Torres Vedras

A casa da roda dos expostos de Torres Vedras

01.09.2016

Desde os tempos medievais, um dos mais graves problemas sociais que atingiam as crianças era o seu frequente abandono, sobretudo nos casos de uma total rutura no relacionamento entre pais e filhos, efetuada através da exposição em espaço público. Tornados expostos, perdiam a possibilidade de virem a reconhecer a identidade dos seus progenitores, sendo esta uma prática familiar e tolerada, crescente desde o século XIII no meio urbano, devido, sobretudo, à pobreza dos pais, à débil saúde de muitos recém-nascidos e, ainda, ao seu nascimento ilegítimo. No mesmo contexto, surgiram instituições de assistência urbana, para acolhimento e sustento dos meninos enjeitados, de que é exemplo o Hospital dos Meninos de Lisboa, o mais antigo Hospital dos Meninos, fundado por D. Beatriz, mulher de Afonso III.
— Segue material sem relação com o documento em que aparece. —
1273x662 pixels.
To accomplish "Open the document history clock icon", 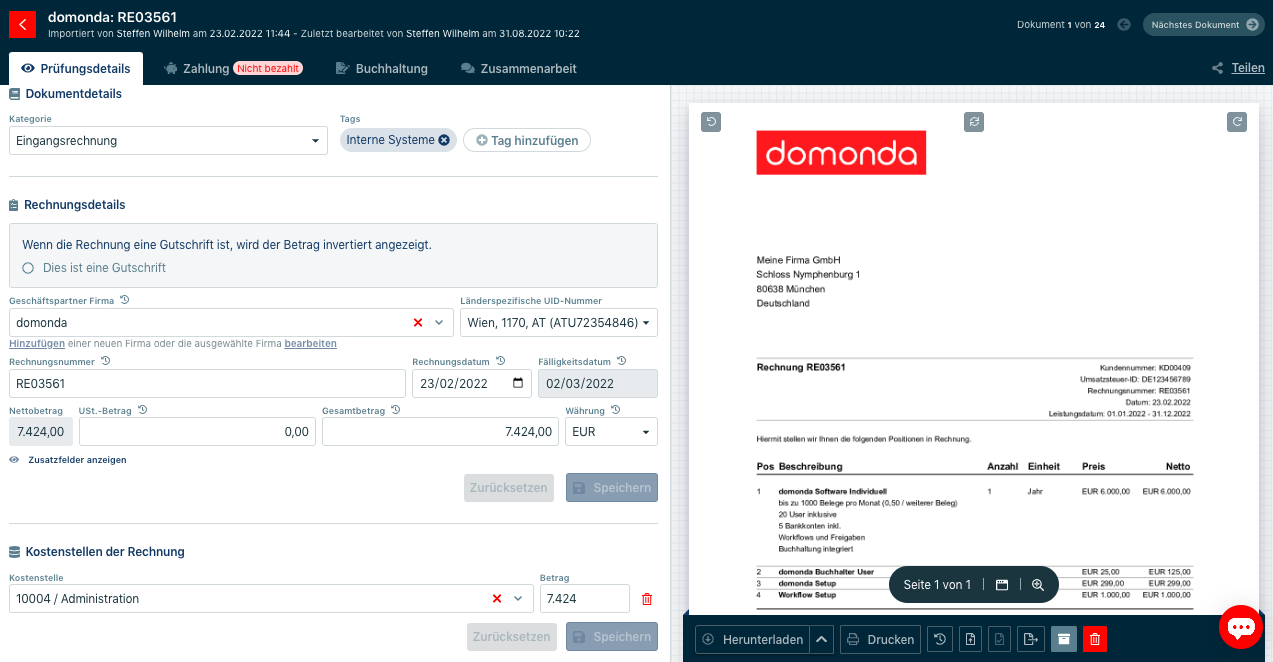I will coord(939,639).
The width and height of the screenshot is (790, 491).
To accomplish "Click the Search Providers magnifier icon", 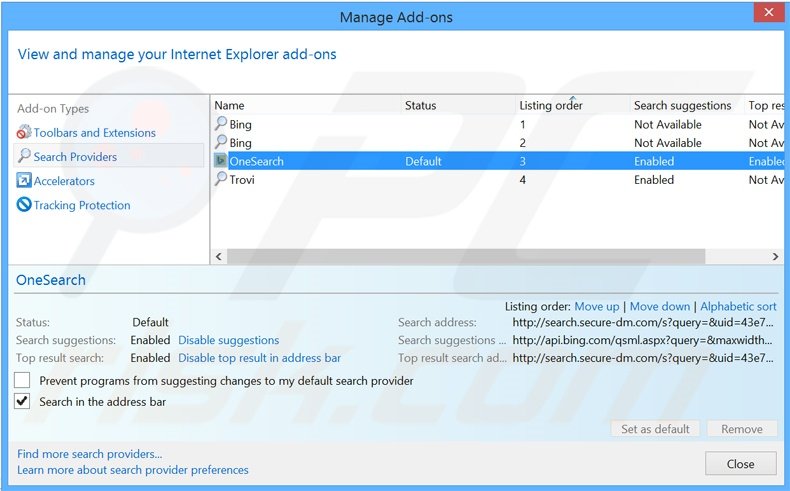I will tap(24, 157).
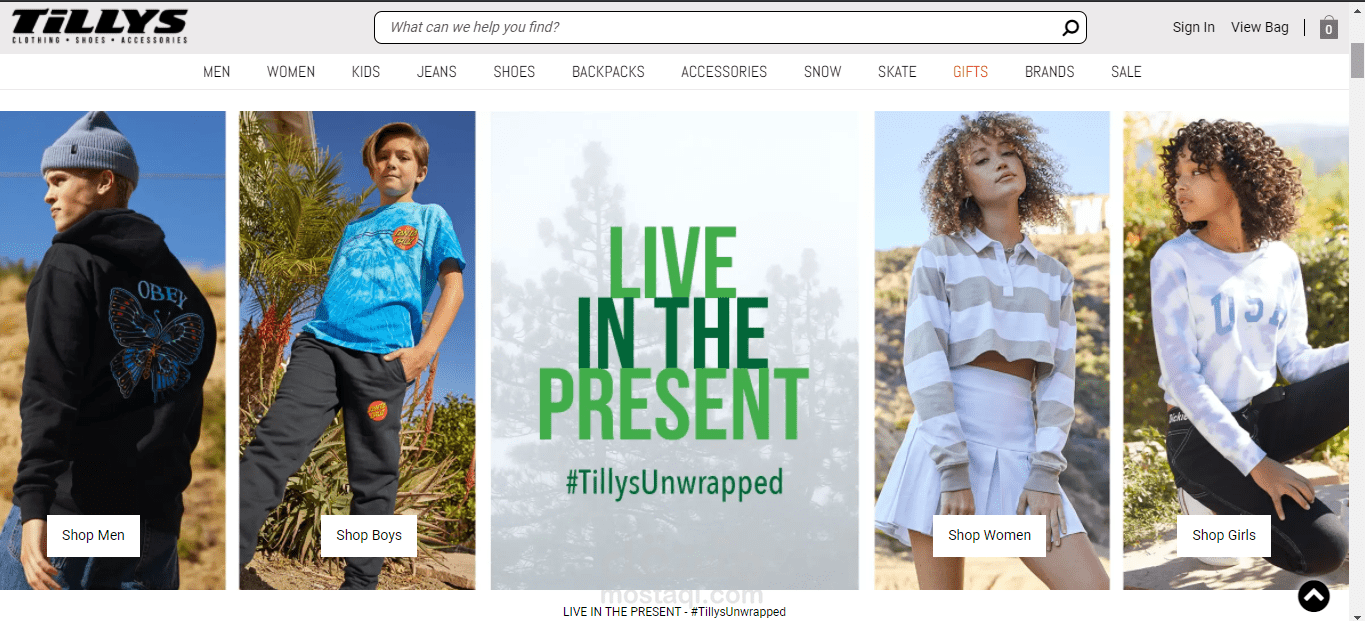Click the Shop Boys button
1365x621 pixels.
click(369, 535)
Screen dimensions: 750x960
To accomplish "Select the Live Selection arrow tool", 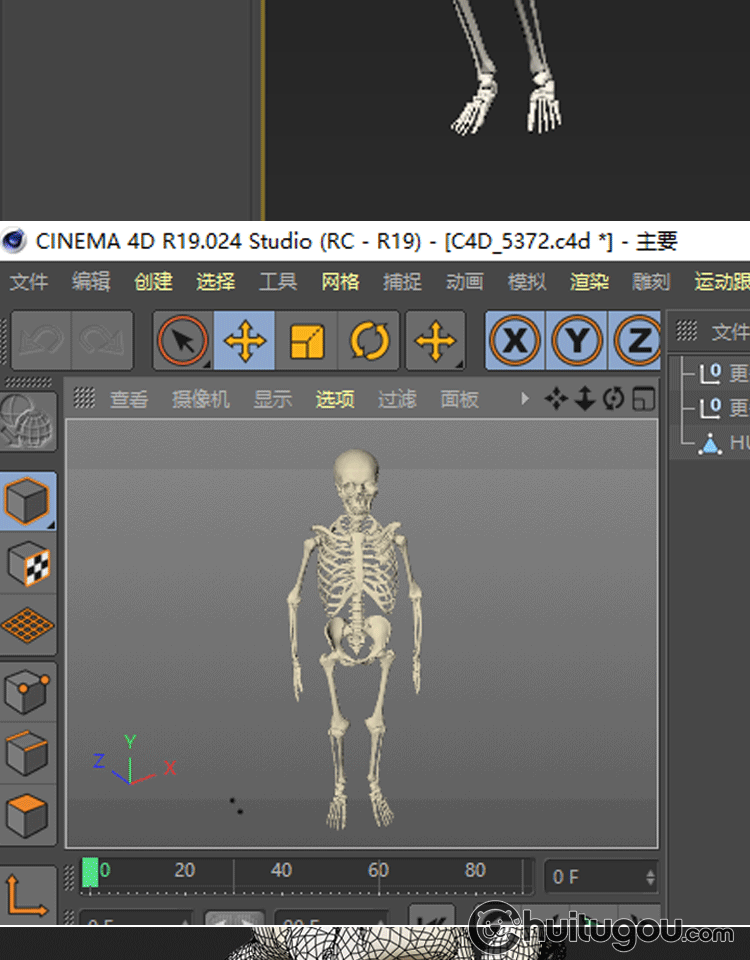I will click(x=182, y=342).
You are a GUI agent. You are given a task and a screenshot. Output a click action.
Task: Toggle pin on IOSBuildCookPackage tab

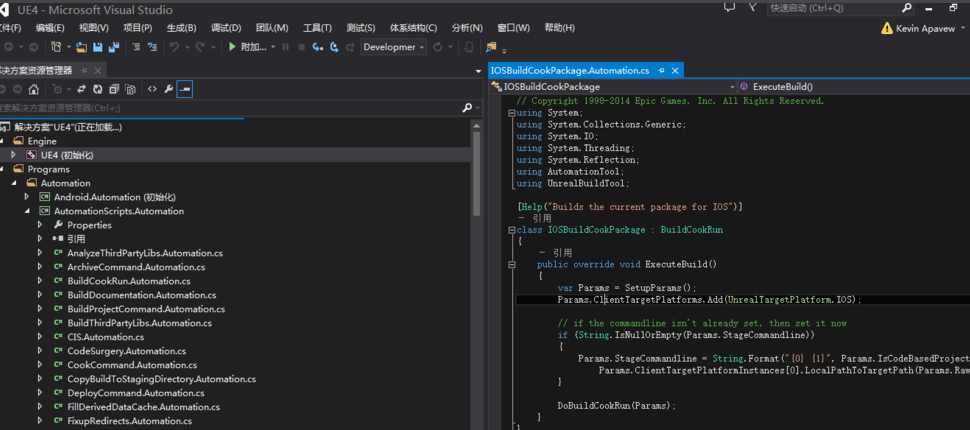(x=661, y=71)
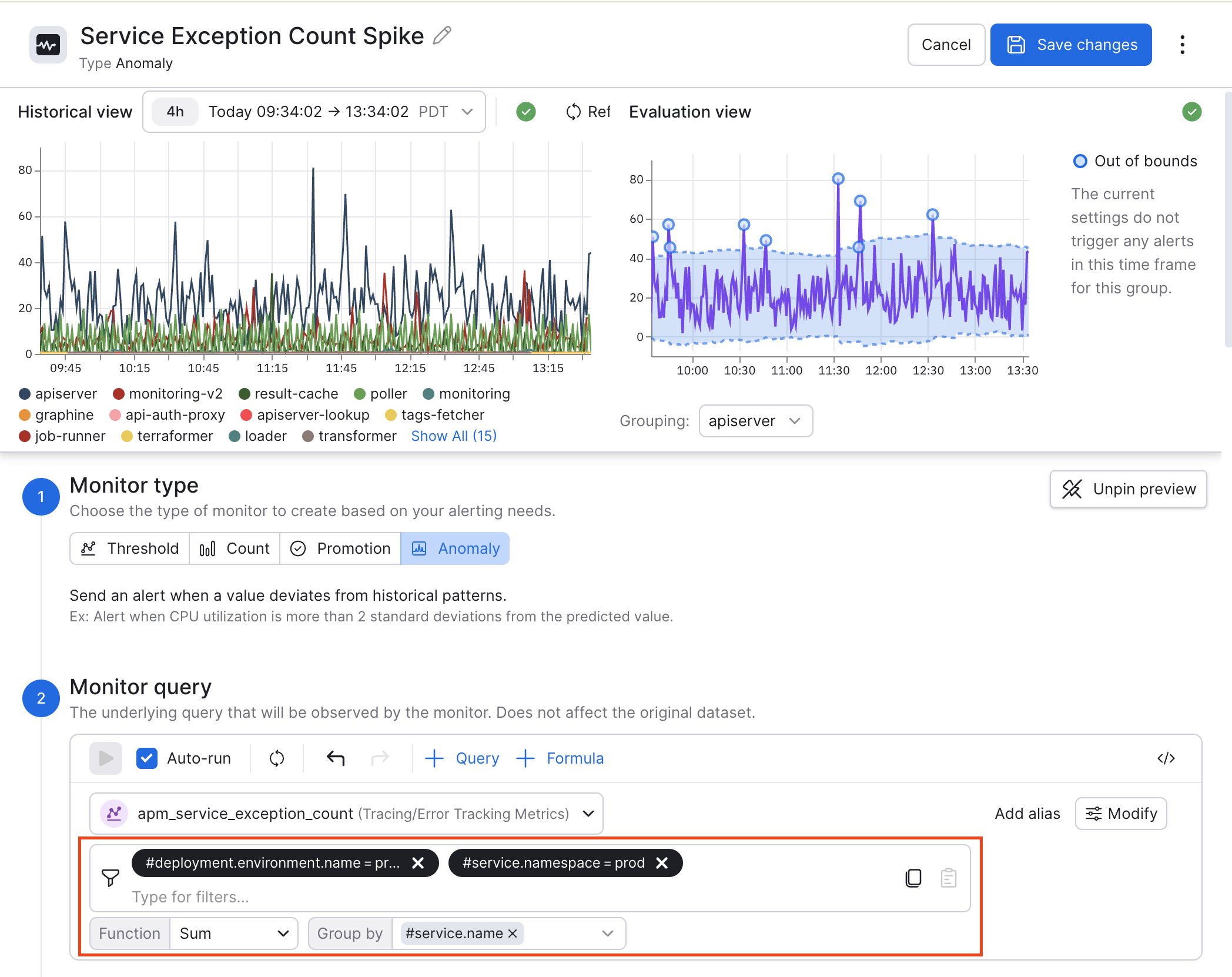The width and height of the screenshot is (1232, 977).
Task: Expand the Grouping apiserver dropdown
Action: [756, 421]
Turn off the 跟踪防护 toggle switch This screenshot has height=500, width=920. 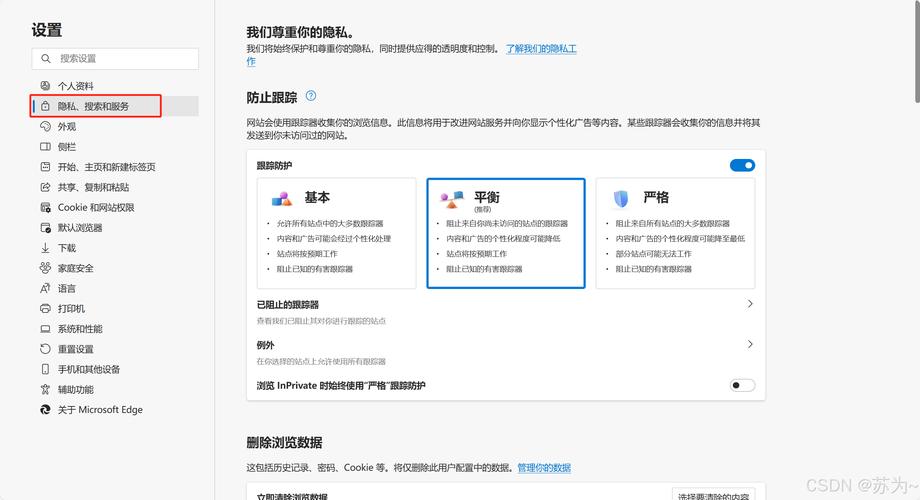tap(742, 165)
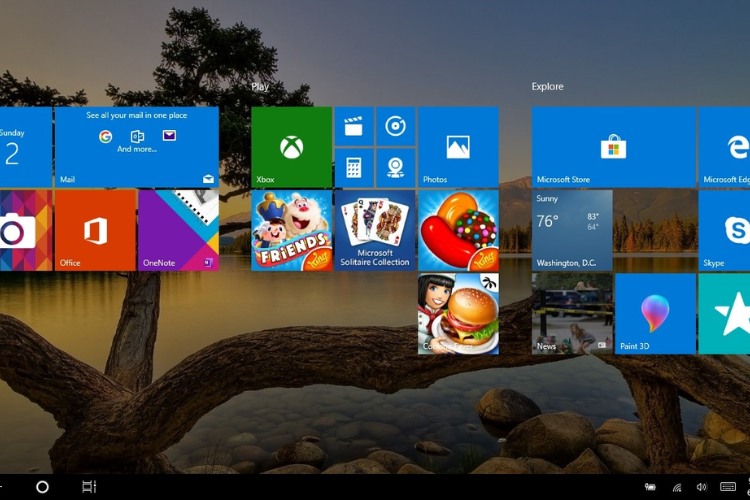Launch Microsoft Solitaire Collection
The width and height of the screenshot is (750, 500).
pyautogui.click(x=374, y=230)
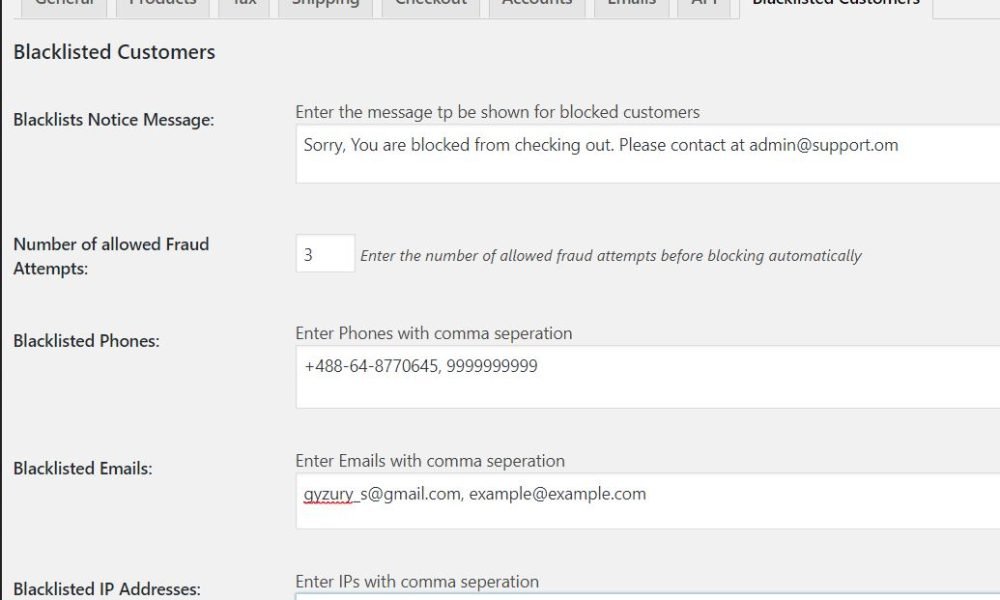The width and height of the screenshot is (1000, 600).
Task: Open the Emails settings tab
Action: 631,6
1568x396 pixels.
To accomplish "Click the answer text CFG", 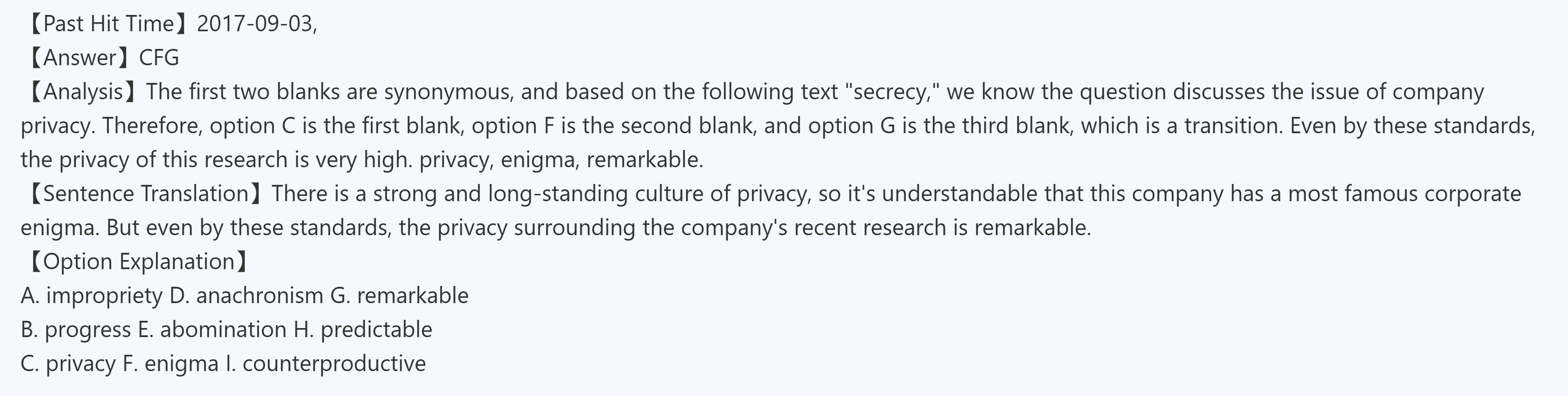I will pos(159,58).
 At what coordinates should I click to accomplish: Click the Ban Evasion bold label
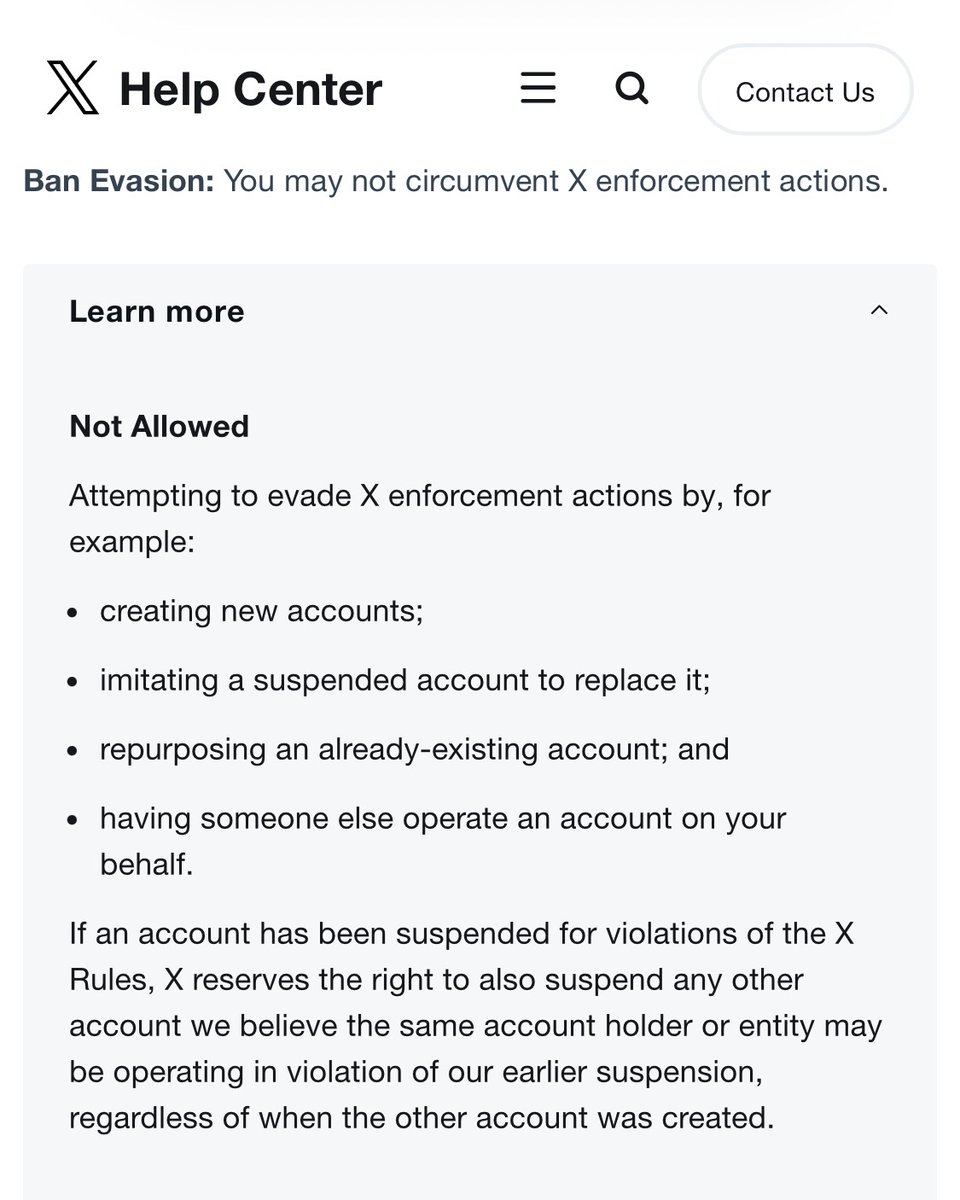pos(119,181)
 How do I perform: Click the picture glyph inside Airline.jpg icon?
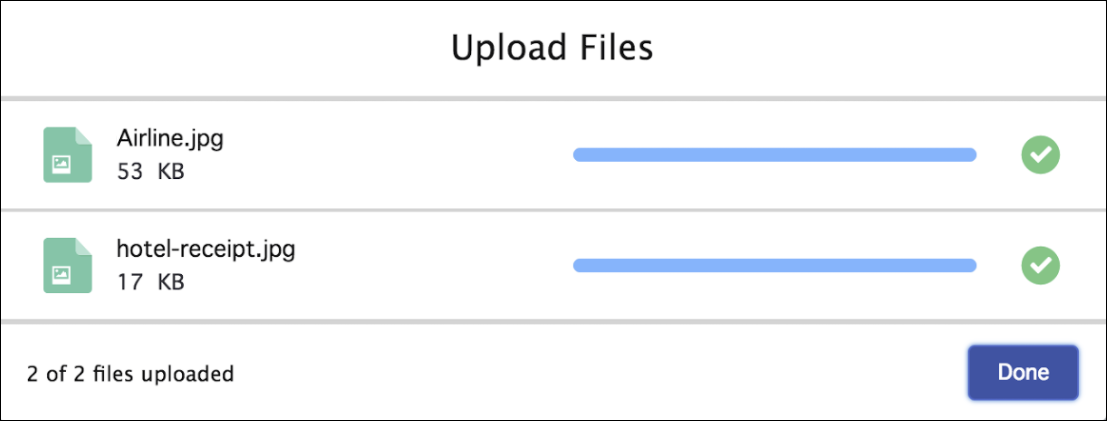(62, 162)
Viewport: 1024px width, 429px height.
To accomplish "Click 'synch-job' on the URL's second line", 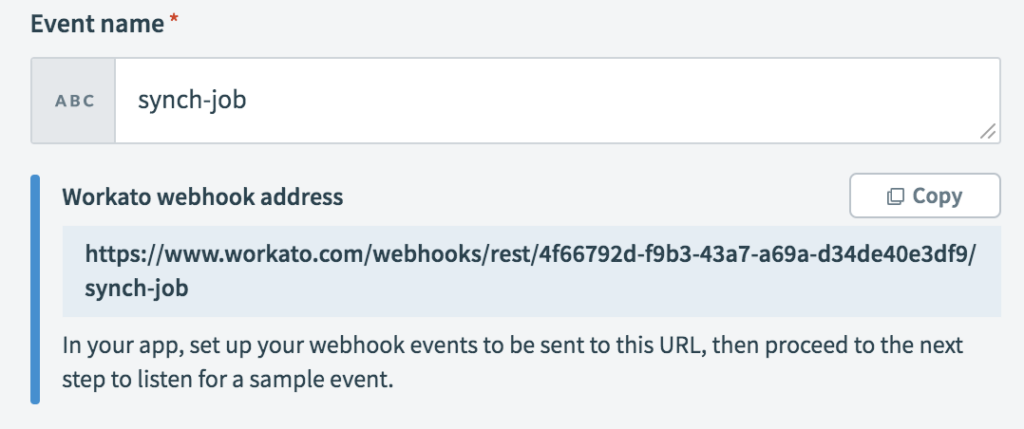I will tap(137, 288).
Em vez de reduzir, o problema aumentara ao longo dos séculos seguintes, apesar da legislação peninsular procurar punir e interditar os pais da prática do abandono dos filhos. Em Portugal, uma nova conceção assistencial, moderna, levaria à criação das Rodas em muitas misericórdias, financiadas pelas câmaras municipais, de que a Santa Casa da Misericórdia de Lisboa foi pioneira. As Ordenações Manuelinas (1521) e as Filipinas (1603) assacavam às câmaras municipais o custo de criação dos enjeitados nos seus concelhos, quando aí não existisse “uma casa em que haja um lugar onde se possam expor as crianças sem que se conheça quem as leva”, o que por ordem da Intendência Geral da Polícia, de 10 de maio de 1783, se obrigava a erigir em todas as vilas do Reino, cabendo às câmaras municipais e aos “povos que lhe deram o ser” o financiamento das despesas com a guarda e o sustento das crianças aí expostas.

A câmara de Torres Vedras não criaria de imediato a Roda dos Expostos, continuando a encaminhar os expostos, em canastras, para a “Roda dos Enjeitados da Corte” no Hospital Real, na cidade de Lisboa. A decisão da criação da Casa da Roda na vila foi tomada em vereação, de 24 de maio de 1788, sob a presidência do juiz de fora, o Dr. José da Cunha Fialho, em virtude do “dezemparo em que se achavam os mezaraveis expostos que frequentemente apareciam as portas e ruas desta villa, achando-se alguns em çitios taes que com facelidade podiam ser cometidos de animaes pellas oras das noutes em que erão achados, sendo o motivo do imcomodo destes inuçentes a falta do Etabeleçimento de Roda”. Teria por Rodeira, a ama Luísa Caetana de Miranda, instalando-se a Roda na sua casa de morada, contígua à igreja de São Tiago, “rua que acharão ser remota para semelhante fim cuja roda ficase de forma tal que bem se podese lançar as crianças expostas ficando logo ao pe desta huma campainha para por ella se chamar a dita rodeira”. Nesse mesmo ano, acolheria os primeiros expostos. Todavia, a sua primitiva instalação não reunia as condições mínimas para as crianças enjeitadas, tendo mudado, cerca de 1814, para uma casa sobradada, também nas imediações de São Tiago, instalações “em bom sitio, bem arejadas e reparadas por vidraças, com huma ama efectiva de leite, e outra sêca, que serve a Casa, com os berços necessários ao numero de crianças, que costumão entrar, provido tudo de roupas necessárias e com o aumento do salário das amas passando de 1.200 réis a 1.600 réis”.